Lists may be continuous within text (inline lists) or set off as a series of separate paragraphs (offset lists).

Inline Lists 

Inline list items are numbered as (1), (2), (3), etc.

The numbering of inline list items within ordered offset list items is subordinated to the numbering style of the ordered list item (e.g., (a), (b), (c), etc. within a first-level offset list item). See below.

Offset Lists 

Offset lists may be ordered or unordered. Generally, an offset list should not combine the numbering system of both an ordered and an unordered list.

Ordered Lists

See here for tagging of lists.

Ordered list items are prefixed by numbers or letters as follows:

  • First-level lists: 1., 2., 3., etc.
  • Second-level lists: a., b., c., etc.
  • Third-level lists: i., ii., iii., etc.
  • Fourth-level lists: A., B., C., etc.
  • Fifth-level lists: I., II., III., etc.

Exception: Where a list drawn from a statute, rule, regulation, or similar source closely paraphrases the original text or explains the original items in identical sequence, the numbering of the original text should be adopted (or retained).

Unordered Lists

Unordered list items are prefixed by bullets. Second-level unordered list items are prefixed by en dashes.

Punctuation Preceding Lists 

When a list is preceded by text that is syntactically discontinuous with the text, a colon is used to separate the text and the list.

The following steps should be taken:
1. investigate the scene,
2. interview witnesses, and
3. write a report.

When a list is preceded by text that is syntactically continuous with the text, no punctuation (or, perhaps, a comma) is used to separate the text and the list.

The officer in command on the scene should
1. investigate the scene,
2. interview witnesses, and
3. write a report.
The officer in command on the scene should, in accordance with standard procedure,
1. investigate the scene,
2. interview witnesses, and
3. write a report.

Punctuation of Offset List Items 

The punctuation of offset list items within a publication should be consistent. The copy editor should record her choice of punctuation style. Generally, punctuation styles tend to be either formal (preferred for longer list items) or informal (preferred for short list items). Higher reading level publications (e.g., casebooks) generally always use formal punctuation. Lower reading level publications (e.g., high school texts) generally use a mix of formal and informal punctuation, depending on the list.

In the formal style, list items conclude with punctuation (e.g., a comma, a semicolon, or a period). Where a list item itself contains punctuation (e.g., a comma), the item should conclude with "stronger" punctuation (e.g., a semicolon).

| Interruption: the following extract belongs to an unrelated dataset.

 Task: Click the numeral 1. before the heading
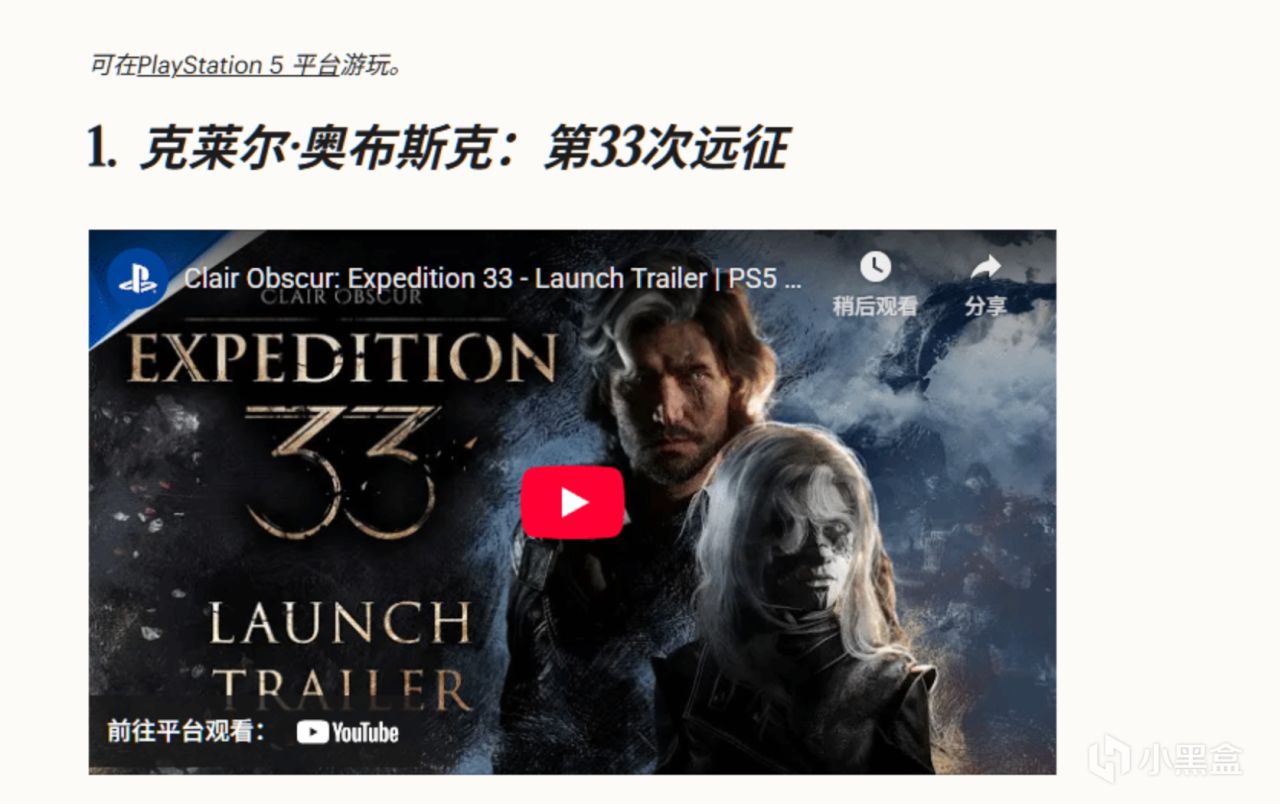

In the informal style, grammatically incomplete list items that are syntactically continuous with the lead-in text do not conclude with punctuation (e.g., no comma, no period), but a period terminates the whole list. Grammatically incomplete list items that are syntactically discontinuous with the lead-in text do not conclude with punctuation (e.g., no comma, no period), and the final list item does not conclude with a period.

Example of informal list with incomplete items that are continuous with lead-in text:

Students can be encouraged to
• interpret, choose, decide, and problem-solve
• extend their thinking to include different experiences that can be used to inform the response
• collaborate with other students and show respect for multiple solutions or responses
• create a product with real-world applicability.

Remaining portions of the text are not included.